You ask if there is no doctrine of sorrow in my philosophy. Of acute sorrow I suppose that I know comparatively little. My saddest and most genuine sorrows are apt to be but transient regrets. The place of sorrow is supplied, perchance, by a certain hard and proportionately barren indifference. I am of kin to the sod, and partake largely of its dull patience,—in winter expecting the sun of spring. In my cheapest moments I am apt to think that it is n't my business to be "seeking the spirit," but as much its business to be seeking me. I know very well what Goethe meant when he said that he never had a chagrin but he made a poem out of it. I have altogether too much patience of this kind. I am too easily contented with a slight and almost animal happiness. My happiness is a good deal like that of the woodchucks.

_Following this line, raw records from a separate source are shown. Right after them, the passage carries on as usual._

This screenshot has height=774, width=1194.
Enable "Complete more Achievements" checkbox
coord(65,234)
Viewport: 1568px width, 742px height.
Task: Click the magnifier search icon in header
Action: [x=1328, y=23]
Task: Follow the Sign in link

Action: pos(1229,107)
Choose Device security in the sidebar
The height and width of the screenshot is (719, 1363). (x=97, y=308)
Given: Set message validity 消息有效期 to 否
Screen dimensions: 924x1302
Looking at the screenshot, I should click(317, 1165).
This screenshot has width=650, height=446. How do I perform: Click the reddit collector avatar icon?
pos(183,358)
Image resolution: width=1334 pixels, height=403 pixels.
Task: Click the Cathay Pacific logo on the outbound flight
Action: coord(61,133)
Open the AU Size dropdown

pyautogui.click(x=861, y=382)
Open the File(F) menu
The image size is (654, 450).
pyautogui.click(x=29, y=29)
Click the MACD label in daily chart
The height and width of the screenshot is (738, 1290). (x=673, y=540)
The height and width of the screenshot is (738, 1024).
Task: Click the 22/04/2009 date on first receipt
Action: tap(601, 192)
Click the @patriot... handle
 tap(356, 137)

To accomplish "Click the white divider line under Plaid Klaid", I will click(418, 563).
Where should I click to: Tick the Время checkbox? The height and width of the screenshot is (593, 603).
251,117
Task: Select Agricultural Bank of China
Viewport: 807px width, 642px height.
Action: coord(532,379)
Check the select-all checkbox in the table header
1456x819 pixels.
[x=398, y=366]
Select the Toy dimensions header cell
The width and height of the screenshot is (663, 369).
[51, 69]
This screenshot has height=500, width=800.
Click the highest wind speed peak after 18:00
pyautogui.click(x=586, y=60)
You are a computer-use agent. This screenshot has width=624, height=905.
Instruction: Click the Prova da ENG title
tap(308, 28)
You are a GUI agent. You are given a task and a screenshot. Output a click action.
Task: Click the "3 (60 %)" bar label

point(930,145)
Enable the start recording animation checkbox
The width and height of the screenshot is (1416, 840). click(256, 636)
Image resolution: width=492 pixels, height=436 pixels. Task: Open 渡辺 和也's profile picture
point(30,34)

Methinks I am never quite committed, never wholly the creature of my moods, but always to some extent their critic. My only integral experience is in my vision. I see, perchance, with more integrity than I feel.

But I need not tell you what manner of man I am,—my virtues or my vices. You can guess if it is worth the while; and I do not discriminate them well.

I do not write this at my hut in the woods. I am at present living with Mrs. Emerson, whose house is an old home of mine, for company during Mr. Emerson's absence.

You will perceive that I am as often talking to myself, perhaps, as speaking to you.